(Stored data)
------------------------------------
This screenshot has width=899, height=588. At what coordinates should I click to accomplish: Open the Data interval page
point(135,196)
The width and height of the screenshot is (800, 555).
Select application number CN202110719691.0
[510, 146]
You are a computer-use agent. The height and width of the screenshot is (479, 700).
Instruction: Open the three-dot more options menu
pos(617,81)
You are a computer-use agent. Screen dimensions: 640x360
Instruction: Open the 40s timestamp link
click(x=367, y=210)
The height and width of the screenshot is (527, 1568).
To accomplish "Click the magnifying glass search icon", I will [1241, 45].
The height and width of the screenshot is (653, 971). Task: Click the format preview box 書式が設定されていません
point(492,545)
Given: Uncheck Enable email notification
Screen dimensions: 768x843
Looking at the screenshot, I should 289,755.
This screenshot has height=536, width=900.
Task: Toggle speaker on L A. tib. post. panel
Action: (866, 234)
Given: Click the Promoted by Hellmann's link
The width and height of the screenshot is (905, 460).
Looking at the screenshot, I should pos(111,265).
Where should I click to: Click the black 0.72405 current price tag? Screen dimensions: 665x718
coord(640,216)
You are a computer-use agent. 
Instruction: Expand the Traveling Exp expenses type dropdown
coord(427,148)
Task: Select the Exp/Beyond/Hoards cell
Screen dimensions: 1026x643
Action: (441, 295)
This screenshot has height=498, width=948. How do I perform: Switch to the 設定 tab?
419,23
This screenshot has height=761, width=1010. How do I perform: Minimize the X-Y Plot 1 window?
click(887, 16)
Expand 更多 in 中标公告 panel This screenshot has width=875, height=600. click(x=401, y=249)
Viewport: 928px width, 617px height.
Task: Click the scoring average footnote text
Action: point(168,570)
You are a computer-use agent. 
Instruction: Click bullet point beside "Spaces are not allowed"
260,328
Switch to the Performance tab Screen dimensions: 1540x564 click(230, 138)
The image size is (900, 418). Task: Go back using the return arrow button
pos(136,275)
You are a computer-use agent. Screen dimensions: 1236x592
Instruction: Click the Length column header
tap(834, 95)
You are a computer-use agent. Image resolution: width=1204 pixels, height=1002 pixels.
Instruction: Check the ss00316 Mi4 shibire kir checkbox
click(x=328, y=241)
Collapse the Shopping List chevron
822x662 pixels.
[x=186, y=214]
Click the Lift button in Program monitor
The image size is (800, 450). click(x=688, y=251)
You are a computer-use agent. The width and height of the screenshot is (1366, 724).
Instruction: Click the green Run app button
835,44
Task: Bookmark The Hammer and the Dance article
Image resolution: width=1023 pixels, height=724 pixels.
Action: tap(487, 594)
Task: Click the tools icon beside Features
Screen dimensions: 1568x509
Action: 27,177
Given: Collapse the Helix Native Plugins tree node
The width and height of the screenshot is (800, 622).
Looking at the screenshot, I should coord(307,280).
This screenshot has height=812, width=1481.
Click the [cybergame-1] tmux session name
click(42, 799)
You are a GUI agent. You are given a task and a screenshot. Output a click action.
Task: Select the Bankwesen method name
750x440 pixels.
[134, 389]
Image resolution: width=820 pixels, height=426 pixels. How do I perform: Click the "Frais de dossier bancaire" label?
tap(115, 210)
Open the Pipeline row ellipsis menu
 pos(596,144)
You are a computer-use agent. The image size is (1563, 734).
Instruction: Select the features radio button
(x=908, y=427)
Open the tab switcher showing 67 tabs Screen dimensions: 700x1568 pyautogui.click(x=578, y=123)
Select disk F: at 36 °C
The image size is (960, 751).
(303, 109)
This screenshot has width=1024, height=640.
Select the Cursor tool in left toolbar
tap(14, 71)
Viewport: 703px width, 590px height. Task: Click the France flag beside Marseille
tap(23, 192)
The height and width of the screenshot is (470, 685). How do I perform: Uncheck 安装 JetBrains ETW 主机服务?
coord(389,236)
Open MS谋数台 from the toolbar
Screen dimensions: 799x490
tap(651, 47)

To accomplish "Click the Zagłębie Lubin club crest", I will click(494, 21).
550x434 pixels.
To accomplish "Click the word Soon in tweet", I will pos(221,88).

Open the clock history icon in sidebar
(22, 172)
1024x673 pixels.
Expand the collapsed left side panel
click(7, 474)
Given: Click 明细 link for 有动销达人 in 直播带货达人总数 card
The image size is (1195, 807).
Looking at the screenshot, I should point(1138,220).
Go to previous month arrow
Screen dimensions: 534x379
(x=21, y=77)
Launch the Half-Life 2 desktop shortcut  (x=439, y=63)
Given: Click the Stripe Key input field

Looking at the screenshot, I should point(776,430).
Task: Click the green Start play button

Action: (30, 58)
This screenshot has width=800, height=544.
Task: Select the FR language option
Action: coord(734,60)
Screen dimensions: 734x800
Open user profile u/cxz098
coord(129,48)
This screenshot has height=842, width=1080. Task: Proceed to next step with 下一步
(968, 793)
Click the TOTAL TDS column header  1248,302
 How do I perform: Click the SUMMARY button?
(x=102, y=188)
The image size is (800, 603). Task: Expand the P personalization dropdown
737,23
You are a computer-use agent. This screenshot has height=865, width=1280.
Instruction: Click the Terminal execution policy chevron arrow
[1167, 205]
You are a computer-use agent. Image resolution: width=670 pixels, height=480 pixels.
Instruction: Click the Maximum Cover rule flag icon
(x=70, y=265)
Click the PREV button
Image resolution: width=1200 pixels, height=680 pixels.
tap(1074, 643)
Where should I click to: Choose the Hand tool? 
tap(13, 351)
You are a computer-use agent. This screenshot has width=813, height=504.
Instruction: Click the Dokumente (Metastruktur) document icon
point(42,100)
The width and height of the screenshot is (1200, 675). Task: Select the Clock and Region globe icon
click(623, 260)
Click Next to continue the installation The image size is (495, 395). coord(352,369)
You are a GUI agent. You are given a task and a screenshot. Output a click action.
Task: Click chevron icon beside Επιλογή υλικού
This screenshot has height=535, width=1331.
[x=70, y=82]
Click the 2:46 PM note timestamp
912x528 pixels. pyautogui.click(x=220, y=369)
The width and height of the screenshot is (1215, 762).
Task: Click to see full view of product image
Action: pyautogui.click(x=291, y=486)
------------------------------------
§ **ASSIGNMENT**
Line by line, print the records above exactly as they stand.

§ **TASK RESPONSE**
This screenshot has width=899, height=588. At what coordinates should I click to accomplish: Open the Data interval page
point(135,196)
The width and height of the screenshot is (800, 555).
Select application number CN202110719691.0
[510, 146]
You are a computer-use agent. The height and width of the screenshot is (479, 700).
Instruction: Open the three-dot more options menu
pos(617,81)
You are a computer-use agent. Screen dimensions: 640x360
Instruction: Open the 40s timestamp link
click(x=367, y=210)
The height and width of the screenshot is (527, 1568).
To accomplish "Click the magnifying glass search icon", I will [1241, 45].
The height and width of the screenshot is (653, 971). Task: Click the format preview box 書式が設定されていません
point(492,545)
Given: Uncheck Enable email notification
Screen dimensions: 768x843
Looking at the screenshot, I should 289,755.
This screenshot has height=536, width=900.
Task: Toggle speaker on L A. tib. post. panel
Action: (866, 234)
Given: Click the Promoted by Hellmann's link
The width and height of the screenshot is (905, 460).
Looking at the screenshot, I should pos(111,265).
Where should I click to: Click the black 0.72405 current price tag? Screen dimensions: 665x718
coord(640,216)
You are a computer-use agent. 
Instruction: Expand the Traveling Exp expenses type dropdown
coord(427,148)
Task: Select the Exp/Beyond/Hoards cell
Screen dimensions: 1026x643
Action: (441, 295)
This screenshot has height=498, width=948. How do I perform: Switch to the 設定 tab?
419,23
This screenshot has height=761, width=1010. How do I perform: Minimize the X-Y Plot 1 window?
click(887, 16)
Expand 更多 in 中标公告 panel This screenshot has width=875, height=600. click(x=401, y=249)
Viewport: 928px width, 617px height.
Task: Click the scoring average footnote text
Action: point(168,570)
You are a computer-use agent. 
Instruction: Click bullet point beside "Spaces are not allowed"
260,328
Switch to the Performance tab Screen dimensions: 1540x564 click(230, 138)
The image size is (900, 418). Task: Go back using the return arrow button
pos(136,275)
You are a computer-use agent. Screen dimensions: 1236x592
Instruction: Click the Length column header
tap(834, 95)
You are a computer-use agent. Image resolution: width=1204 pixels, height=1002 pixels.
Instruction: Check the ss00316 Mi4 shibire kir checkbox
click(x=328, y=241)
Collapse the Shopping List chevron
822x662 pixels.
[x=186, y=214]
Click the Lift button in Program monitor
The image size is (800, 450). click(x=688, y=251)
You are a computer-use agent. The width and height of the screenshot is (1366, 724).
Instruction: Click the green Run app button
835,44
Task: Bookmark The Hammer and the Dance article
Image resolution: width=1023 pixels, height=724 pixels.
Action: tap(487, 594)
Task: Click the tools icon beside Features
Screen dimensions: 1568x509
Action: 27,177
Given: Collapse the Helix Native Plugins tree node
The width and height of the screenshot is (800, 622).
Looking at the screenshot, I should coord(307,280).
This screenshot has height=812, width=1481.
Click the [cybergame-1] tmux session name
click(42, 799)
You are a GUI agent. You are given a task and a screenshot. Output a click action.
Task: Select the Bankwesen method name
750x440 pixels.
[134, 389]
Image resolution: width=820 pixels, height=426 pixels. How do I perform: Click the "Frais de dossier bancaire" label?
tap(115, 210)
Open the Pipeline row ellipsis menu
 pos(596,144)
You are a computer-use agent. The image size is (1563, 734).
Instruction: Select the features radio button
(x=908, y=427)
Open the tab switcher showing 67 tabs Screen dimensions: 700x1568 pyautogui.click(x=578, y=123)
Select disk F: at 36 °C
The image size is (960, 751).
(303, 109)
This screenshot has width=1024, height=640.
Select the Cursor tool in left toolbar
tap(14, 71)
Viewport: 703px width, 590px height. Task: Click the France flag beside Marseille
tap(23, 192)
The height and width of the screenshot is (470, 685). How do I perform: Uncheck 安装 JetBrains ETW 主机服务?
coord(389,236)
Open MS谋数台 from the toolbar
Screen dimensions: 799x490
tap(651, 47)

To accomplish "Click the Zagłębie Lubin club crest", I will click(494, 21).
550x434 pixels.
To accomplish "Click the word Soon in tweet", I will pos(221,88).

Open the clock history icon in sidebar
(22, 172)
1024x673 pixels.
Expand the collapsed left side panel
click(7, 474)
Given: Click 明细 link for 有动销达人 in 直播带货达人总数 card
The image size is (1195, 807).
Looking at the screenshot, I should point(1138,220).
Go to previous month arrow
Screen dimensions: 534x379
(x=21, y=77)
Launch the Half-Life 2 desktop shortcut  (x=439, y=63)
Given: Click the Stripe Key input field

Looking at the screenshot, I should point(776,430).
Task: Click the green Start play button

Action: (30, 58)
This screenshot has width=800, height=544.
Task: Select the FR language option
Action: coord(734,60)
Screen dimensions: 734x800
Open user profile u/cxz098
coord(129,48)
This screenshot has height=842, width=1080. Task: Proceed to next step with 下一步
(968, 793)
Click the TOTAL TDS column header  1248,302
 How do I perform: Click the SUMMARY button?
(x=102, y=188)
The image size is (800, 603). Task: Expand the P personalization dropdown
737,23
You are a computer-use agent. This screenshot has height=865, width=1280.
Instruction: Click the Terminal execution policy chevron arrow
[1167, 205]
You are a computer-use agent. Image resolution: width=670 pixels, height=480 pixels.
Instruction: Click the Maximum Cover rule flag icon
(x=70, y=265)
Click the PREV button
Image resolution: width=1200 pixels, height=680 pixels.
tap(1074, 643)
Where should I click to: Choose the Hand tool? 
tap(13, 351)
You are a computer-use agent. This screenshot has width=813, height=504.
Instruction: Click the Dokumente (Metastruktur) document icon
point(42,100)
The width and height of the screenshot is (1200, 675). Task: Select the Clock and Region globe icon
click(623, 260)
Click Next to continue the installation The image size is (495, 395). coord(352,369)
You are a GUI agent. You are given a task and a screenshot. Output a click action.
Task: Click chevron icon beside Επιλογή υλικού
This screenshot has height=535, width=1331.
[x=70, y=82]
Click the 2:46 PM note timestamp
912x528 pixels. pyautogui.click(x=220, y=369)
The width and height of the screenshot is (1215, 762).
Task: Click to see full view of product image
Action: pyautogui.click(x=291, y=486)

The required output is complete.